**Problem details**
Rewrite the lines of the rows below, from the line containing "Given: Collapse the 临时文件 section" up to and including the line containing "Looking at the", as a Markdown table with the columns Line and Content. Number each line, skip blank lines, and leave the pictures out.

**Extracted records**
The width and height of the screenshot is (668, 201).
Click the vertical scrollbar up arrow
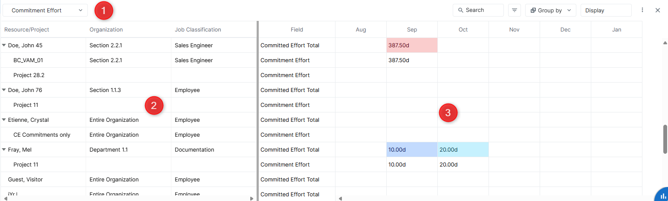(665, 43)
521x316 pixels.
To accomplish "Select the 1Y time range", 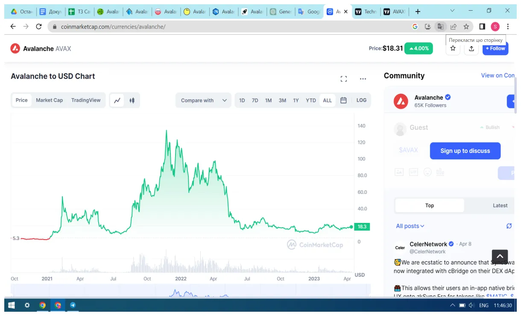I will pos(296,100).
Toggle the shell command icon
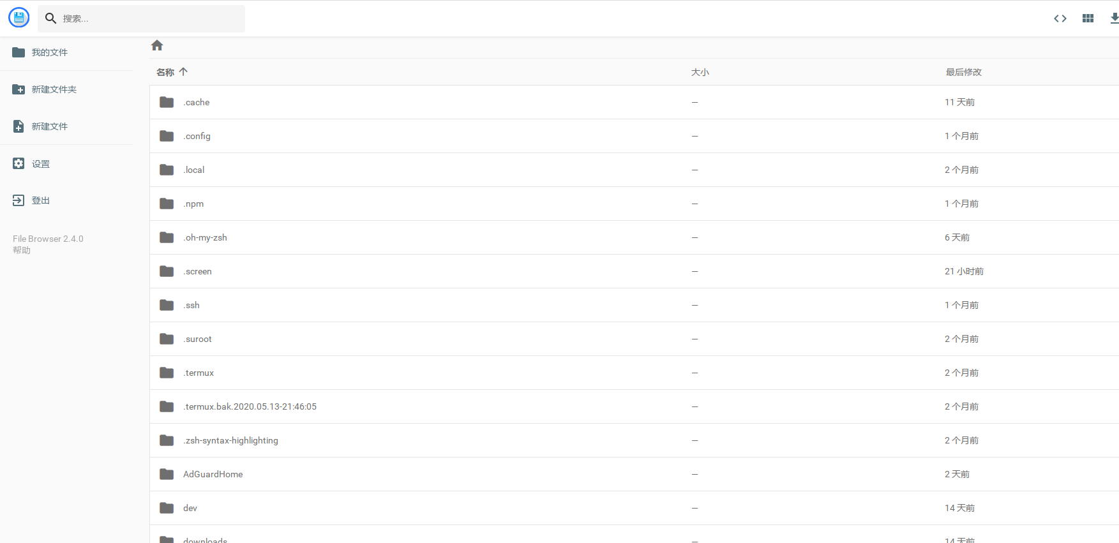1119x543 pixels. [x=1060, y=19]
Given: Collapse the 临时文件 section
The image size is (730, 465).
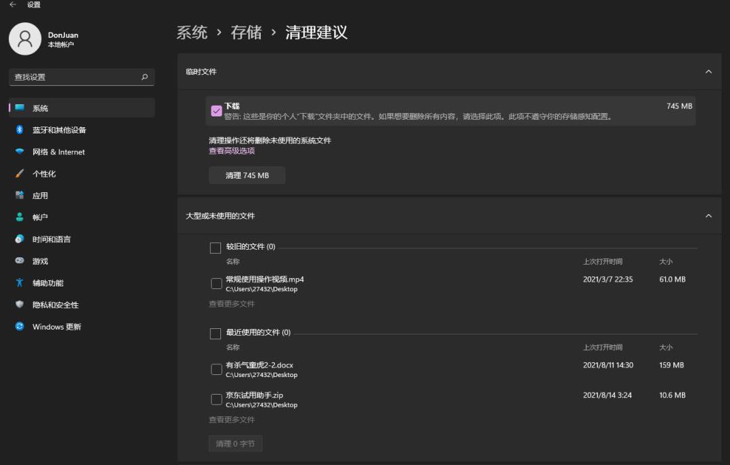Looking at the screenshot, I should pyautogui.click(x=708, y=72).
==
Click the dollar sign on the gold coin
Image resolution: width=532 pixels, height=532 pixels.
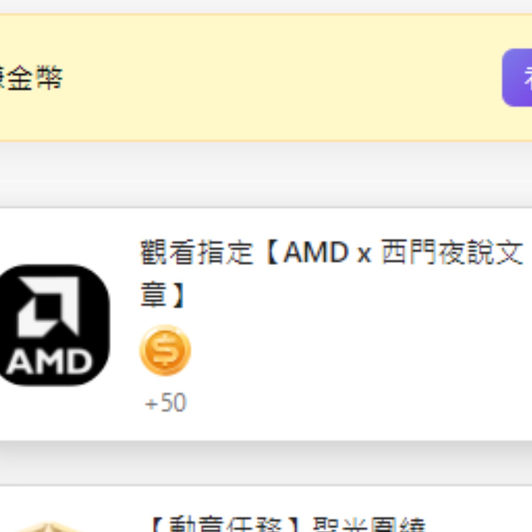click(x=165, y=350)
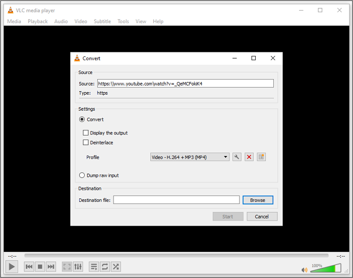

**Exercise solution**
| Line | Content |
|---|---|
| 1 | Given: Collapse the 临时文件 section |
| 2 | The image size is (730, 465). |
| 3 | Looking at the screenshot, I should pyautogui.click(x=708, y=72). |